EXCERPT:
--- START ---
Recombinant Human herpesvirus 6A Envelope glycoprotein B (gB) gets produced in an E. coli expression system and spans amino acids 23-188. The partial protein carries an N-terminal 10xHis-tag plus a C-terminal Myc-tag, which helps with purification and detection. SDS-PAGE analysis confirms purity levels above 85%, suggesting reliable performance in experimental work.
Envelope glycoprotein B (gB) from Human herpesvirus 6A appears to play a crucial role in how the virus infects host cells. It mainly contributes to viral entry by promoting membrane fusion. This protein sits within the viral envelope and represents a key target for researchers trying to understand viral pathogenesis and immune response interactions. That makes it potentially valuable for virology studies.
Potential Applications
Note: The applications listed below are based on what we know about this protein's biological functions, published research, and experience from experts in the field. However, we haven't fully tested all of these applications ourselves yet. We'd recommend running some preliminary tests first to make sure they work for your specific research goals.
Glycoprotein B (gB) is a highly glycosylated viral envelope protein that normally folds in the endoplasmic reticulum and undergoes extensive post-translational modifications, including N-linked glycosylation and disulfide bond formation. These modifications are critical for its correct tertiary structure, trimerization, and biological activity, particularly for mediating viral fusion and host receptor binding. Because E. coli lacks the glycosylation and oxidative folding machinery required for proper gB maturation, the recombinant fragment (23–188aa) is very unlikely to be correctly folded or biologically active. It most likely exists as a denatured or partially refolded polypeptide. However, the linear amino acid sequence remains intact, meaning it can still expose linear epitopes and is therefore useful for immunization or antibody-based assays, but not for functional receptor-binding or structural studies requiring native conformation.
--- END ---
ACTIONS TO TAKE:
• A. Repeat the passage of the glycoprotein B product description that lies between "Envelope glycoprotein B (gB) from" and "specific research goals.", inclusive, with every word unchanged.
• B. Write what comes next in the glycoprotein B product description, picking up after its final sentence.

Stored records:
--- START ---
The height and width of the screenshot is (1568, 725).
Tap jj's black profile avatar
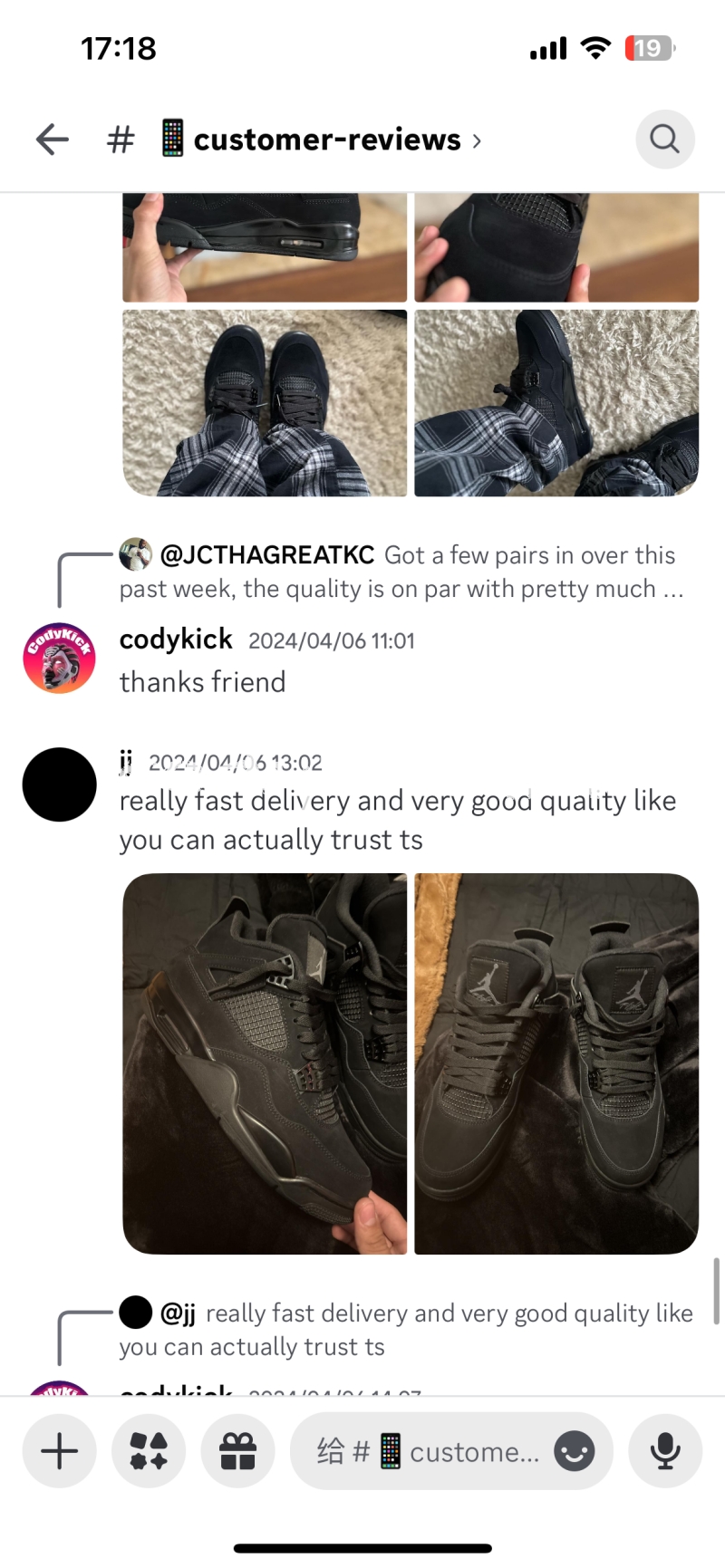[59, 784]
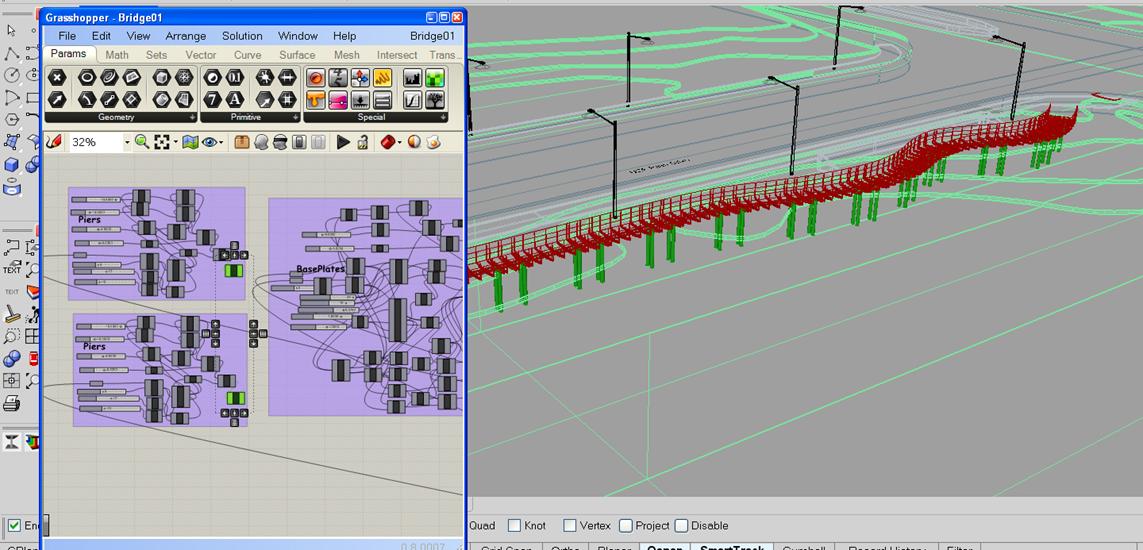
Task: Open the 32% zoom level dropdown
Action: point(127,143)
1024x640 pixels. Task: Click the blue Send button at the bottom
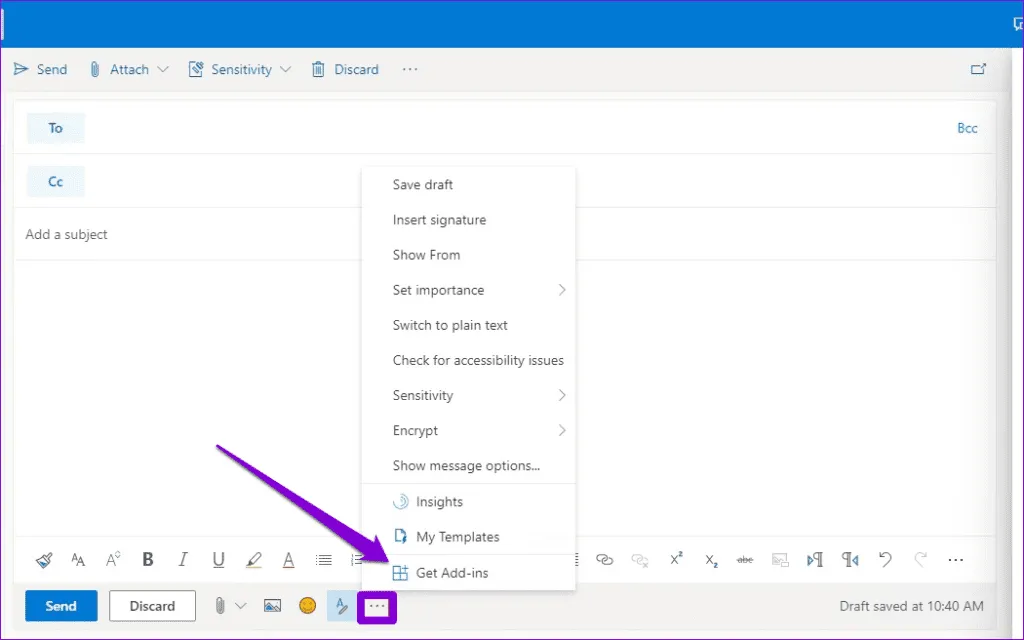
--- END ---
OUTPUTS BY TASK:
• A.
Envelope glycoprotein B (gB) from Human herpesvirus 6A appears to play a crucial role in how the virus infects host cells. It mainly contributes to viral entry by promoting membrane fusion. This protein sits within the viral envelope and represents a key target for researchers trying to understand viral pathogenesis and immune response interactions. That makes it potentially valuable for virology studies.
Potential Applications
Note: The applications listed below are based on what we know about this protein's biological functions, published research, and experience from experts in the field. However, we haven't fully tested all of these applications ourselves yet. We'd recommend running some preliminary tests first to make sure they work for your specific research goals.

• B.
1. Antibody Development and Characterization
This recombinant HHV-6A gB fragment (aa 23–188) can serve as an effective immunogen for generating antibodies against the envelope glycoprotein B of HHV-6A. While expressed in E. coli and thus likely non-glycosylated and misfolded, the protein retains linear epitopes suitable for antibody generation and screening in ELISA or Western blot assays. Researchers should note that antibodies raised against this fragment will likely recognize denatured gB rather than its native conformation, and further validation using full-length, glycosylated gB is required to confirm specificity for the native viral protein.
2. ELISA-Based Binding Assays
The recombinant gB (23–188aa) fragment can be used as a capture antigen in ELISA formats for detecting anti-gB antibodies or for serological assay development, given its intact linear sequence. However, it should not be used to study gB-receptor or gB-glycoprotein interactions, as those rely on native conformation and glycosylation, which are absent in this bacterial expression product.
3. Structural and Biochemical Characterization
This fragment may be used for basic biophysical assays (e.g., SDS-PAGE, CD spectroscopy) to assess purity, solubility, or aggregation state, but it cannot provide physiologically relevant structural data. The absence of glycosylation and native folding disqualifies it from structural studies aiming to elucidate gB domain architecture or fusion mechanism. It is best suited for low-resolution folding or stability comparisons under different refolding conditions.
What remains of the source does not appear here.